[[ PROVIDED TEXT, beginning ]]
FAPESP funded the study through the project “Sistematics, life cycle and reproductive patterns of jellyfishes,’” conducted under the auspices of BIOTA-FAPESP and coordinated by André Morandini (left), also a co-author of the article and professor at IB-USP.
According to the first author of the article, Sérgio Stampar, who is pursuing post-doctoral studies at the Zoology Department at IB-USP under the supervision of Morandini, there have not been new studies on tube-dwelling Isarachnanthus anemones in Brazil for 50 years because of the difficulty of collecting specimens of this group, which is only found at night on marine substrates.
“Our idea when we began this study was to resume studies on this forgotten group of cnidaria. We collected samples in several regions of the Atlantic Ocean and obtained large numbers of these organisms. In addition to routine morphological studies, we began to conduct unprecedented genetic analyses on these tube-dwelling anemones,” Stampar comments in an interview with Agência FAPESP.
According to Stampar, the phylogenetic analyses indicated that only one type of tube-dwelling anemone occurred in the past. This organism, the ancestor of all Isarachnanthus included in the study, inhabited the North Atlantic Ocean, most likely near the latitude of the outlet to the Mediterranean Sea. It is probable that this species crossed the ocean and made its way to the Caribbean.
“We discovered that from a genetic standpoint, the species in Brazil, Isarachnanthus nocturnus, was more closely related to the species found in the Pacific, Isarachnanthus bandanensis, than to that in the North Atlantic, Isarachnanthus maderensis. This finding surprised us because we thought the two species in the Atlantic would be closer,” said Stampar.
In principle, the South Atlantic species, having changed more recently, could have reached more southerly regions along the coast of South America as a result of transport by ocean currents. However, this dispersal scenario is not possible because geological studies show that at that time, the currents flowed as they do today, from south to north. Therefore, the organisms would have had to travel by another route.
”It is virtually impossible for the South American tube-dwelling anemones to have come directly from the Atlantic. Nevertheless, the molecular and DNA analysis that we conducted allows us to estimate that these organisms reached the South Atlantic, which coincides with geological speculations on the existence of an inland sea that cut across South America. It is very probable that this was the route taken by anemones,” explains Stampar.
[[ PROVIDED TEXT, end ]]
● **WORK REQUIRED**
List every species of Isarachnanthus named in the text on tube-dwelling anemones.
[[ DATA EXTRACT, beginning ]]
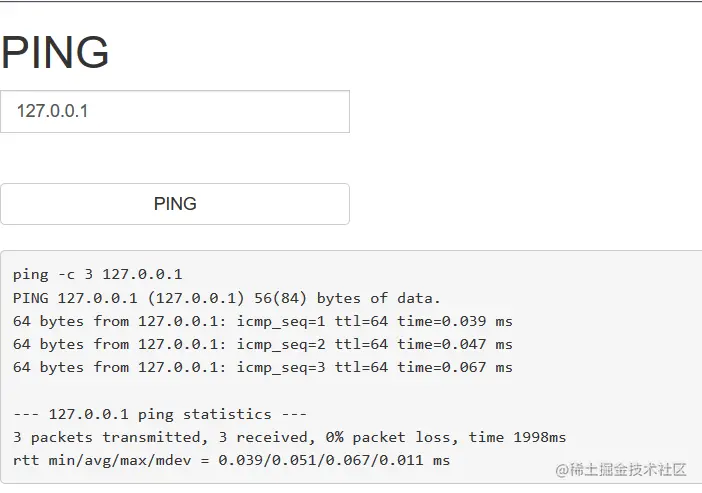This screenshot has height=493, width=702.
Task: Click the "ping -c 3 127.0.0.1" command line
Action: pos(97,274)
[[ DATA EXTRACT, end ]]
● **TASK OUTPUT**
Isarachnanthus nocturnus, Isarachnanthus bandanensis, Isarachnanthus maderensis